┌─ Listed entries

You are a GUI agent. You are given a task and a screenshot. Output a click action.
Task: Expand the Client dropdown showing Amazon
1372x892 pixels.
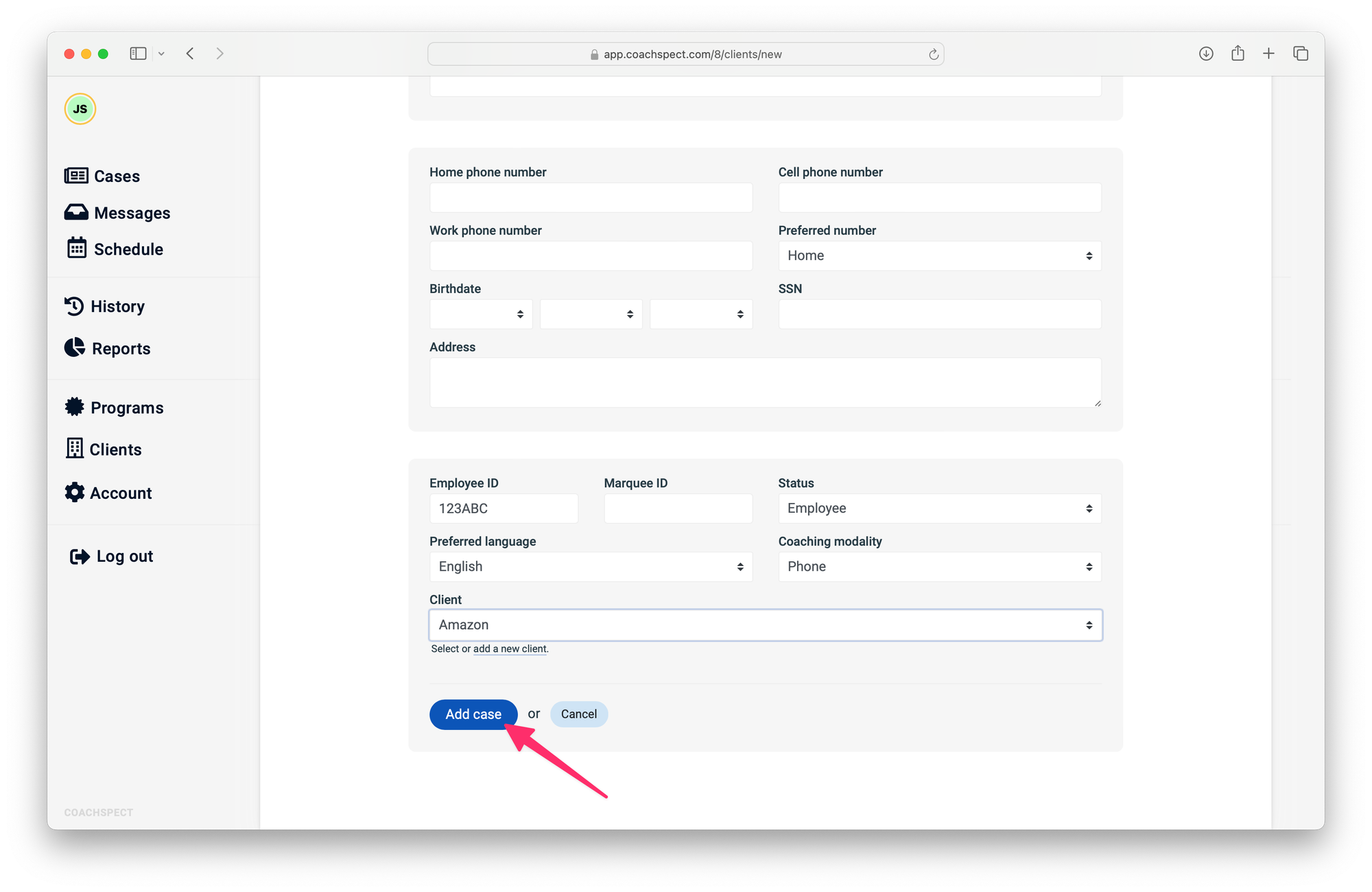coord(765,625)
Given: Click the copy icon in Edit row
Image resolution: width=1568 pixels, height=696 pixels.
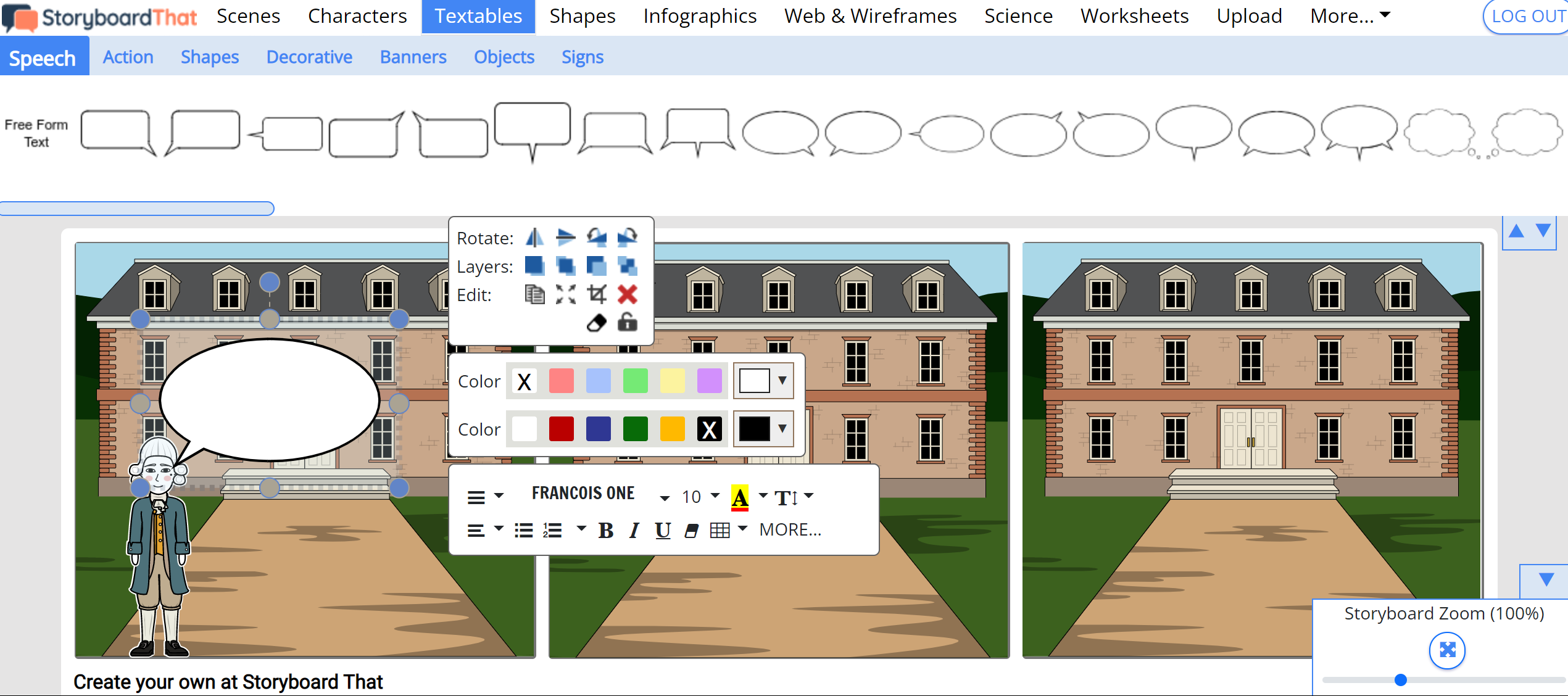Looking at the screenshot, I should coord(534,294).
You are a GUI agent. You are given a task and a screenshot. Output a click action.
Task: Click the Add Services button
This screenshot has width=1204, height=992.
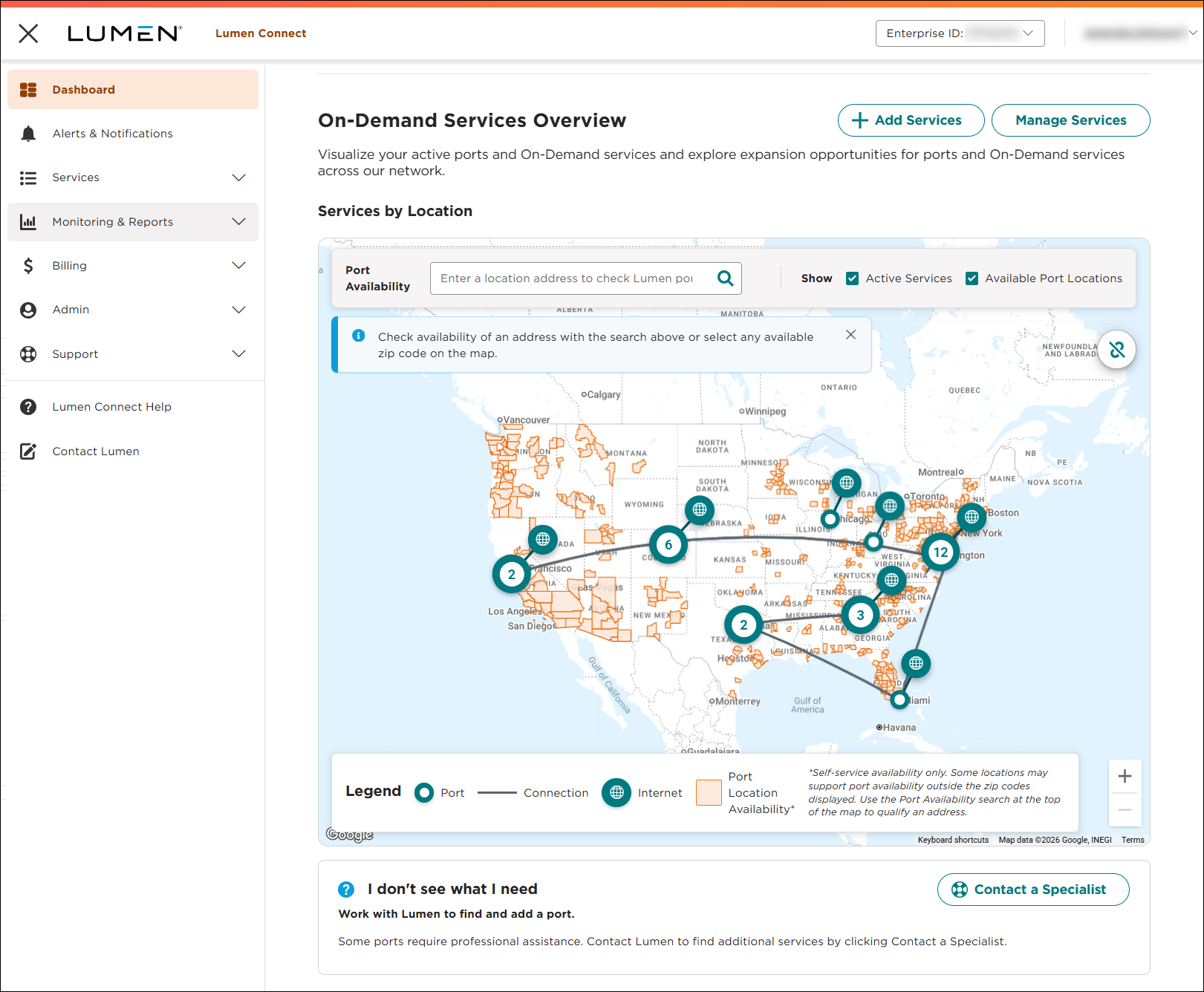pyautogui.click(x=911, y=120)
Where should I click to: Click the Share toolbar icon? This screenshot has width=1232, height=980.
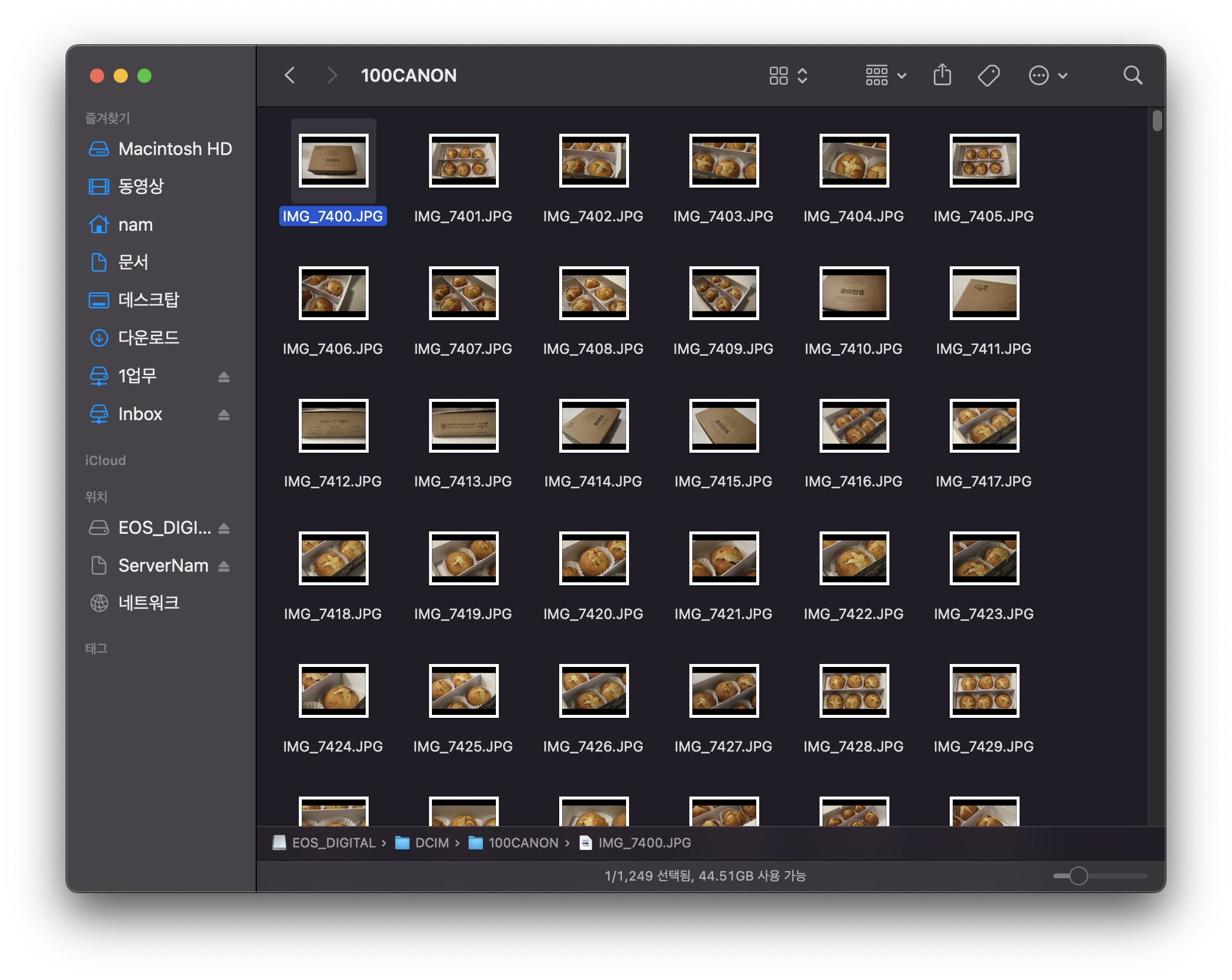[x=942, y=75]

└─

Without the pictures, give the entries above back exactly.

**Result:**
You are a GUI agent. You are given a task and a screenshot. Output a click action.
Task: Expand the Client dropdown showing Amazon
1372x892 pixels.
coord(765,625)
Given: Click the copy icon in Edit row
Image resolution: width=1568 pixels, height=696 pixels.
Looking at the screenshot, I should coord(534,294).
You are a GUI agent. You are given a task and a screenshot. Output a click action.
Task: Click the Add Services button
This screenshot has width=1204, height=992.
pyautogui.click(x=911, y=120)
Where should I click to: Click the Share toolbar icon? This screenshot has width=1232, height=980.
[x=942, y=75]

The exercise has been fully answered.